Over at the Carnival of Journalism, the topic this month has to do with geeks in journalism. The lovely Jessica Binsch prodded me to participate, so I thought I’d oblige with a few hurried words squeezed in under the deadline (which is today). Besides, gotta jumpstart the ol’ blog somehow, right?
So here’s the #jcarn topic for December:
If you are a journalist, what would be the best present from programmers and developers that Santa Claus could leave under your Christmas tree?
And, correspondingly, if you are a programmer or developer, what would be the best present from journalism that Father Christmas could deliver down your chimney?
But I’m not here to rail about terms. That’s been done to death. In the end, it’s not what people call you that matters. It’s what you do.
I’m here to focus on that small last word there: “do.” You gotta make things. I know someone who has been looking for a job as a news hacker for some time. The problem, I believe, isn’t that she doesn’t have the skills. It’s that she hasn’t hacked a whole lot together on her own. She doesn’t really have a lot to show off.
This is a problem when you’re trying to get a job, sure. But it’s also a problem when you have a job as a newsroom geek, not only for you, but also for your fellow journos.
So, in the spirit of the Carnival of Journalism question, I’d like to propose a two-part “present,” one for each of the factions listed above:
Journalists (the data-crunching, pencil-snapping, yelling-at-the-cops-on-the-phone folks): Please utilize your geek. We love nothing more than helping you out with reporting, whether you need a PDF OCR’d or have some awesome datasets you want to examine or want to pull together a long arc of reporting together in a simple way. If you come to us early enough and treat us like partners, we’ll probably be able to help you do something really freakin’ cool with your story. (And if you’re totally in love with something another news org has made, tell us! Maybe we can adapt it for you.) Together, we might be able to offer our readers a tool they can use to inform their lives. Isn’t that what journalism is supposed to…well, do?

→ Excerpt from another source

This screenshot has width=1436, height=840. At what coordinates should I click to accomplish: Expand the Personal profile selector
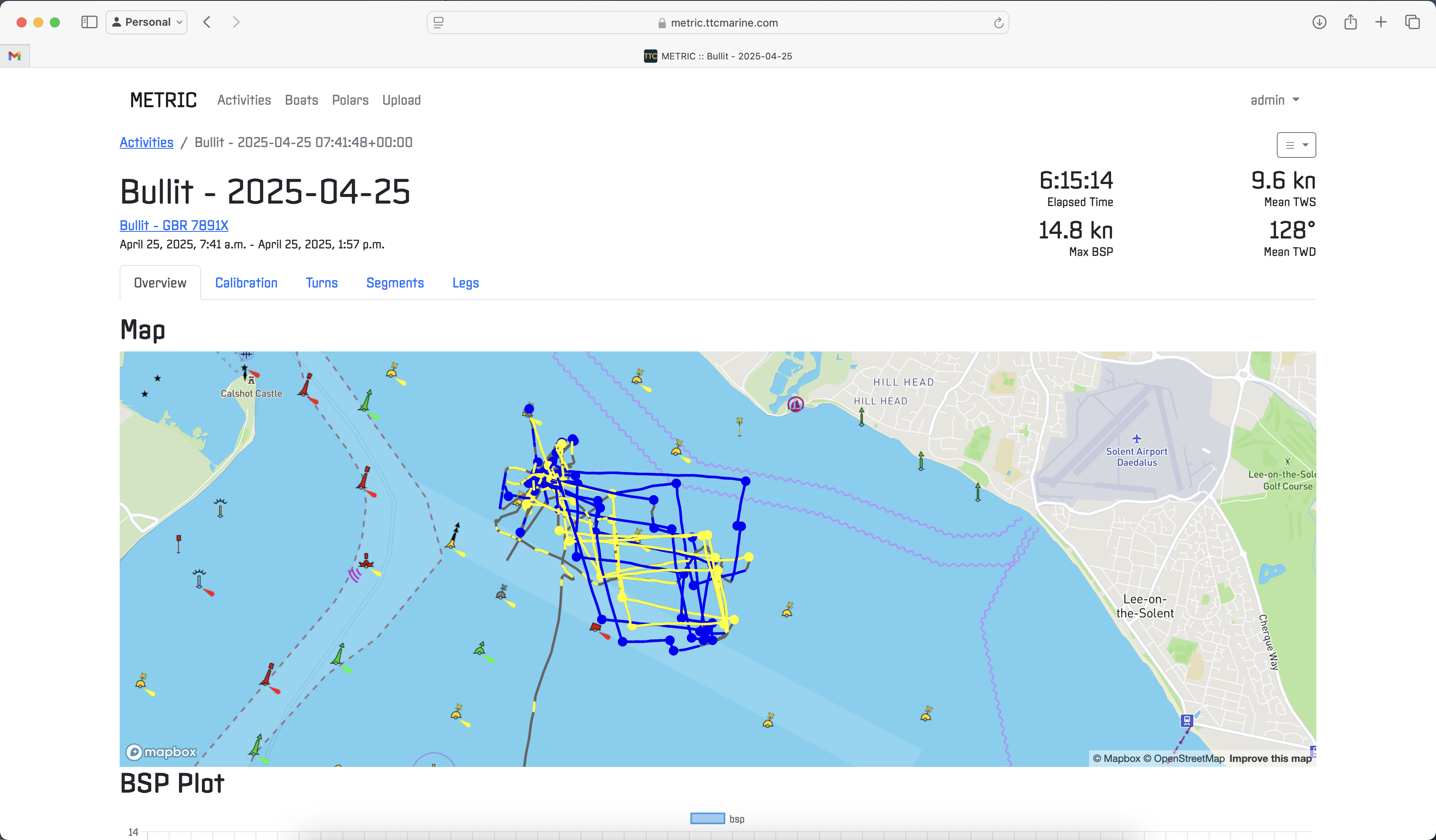[x=146, y=22]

Geeks (the data-crunching, keyboard-banging, yelling-at-code-on-the-screen folks): Make yourself known. Approach journalists who are writing stories that you see potential for and pitch yourself. (Or, if you see it after it’s been published, let the writer know how you could have helped.) Here’s the rub: A pitch made with only words is a poor one. Much better: email ‘em some examples of things you’ve done, and explain how their story could work with something like this. Do. Build. On the weekends, on your own time. About things that interest you; make you curious. It doesn’t have to be fancy. It just has to be. If we want the respect of those pencil-snapping journalists, we’ve got to show why we deserve to be part of their process. Getting the ball rolling is the hard part.
(Disclosure: I have been very, very bad at this. I build half-projects and get distracted after I learn what I wanted to learn. This is exactly the wrong thing to do. Learn from my inner angst.)
This synergy, for me, is one of the coolest things to see in action at the Trib. The news apps team works with reporters every week, from helping visualize data for reporters to building awesome news websites. (By the way, we’re hiring and would love it if you came and built cool shit with us.) It’s not the right vibe for every newsroom, but it would look very good in a lot of them.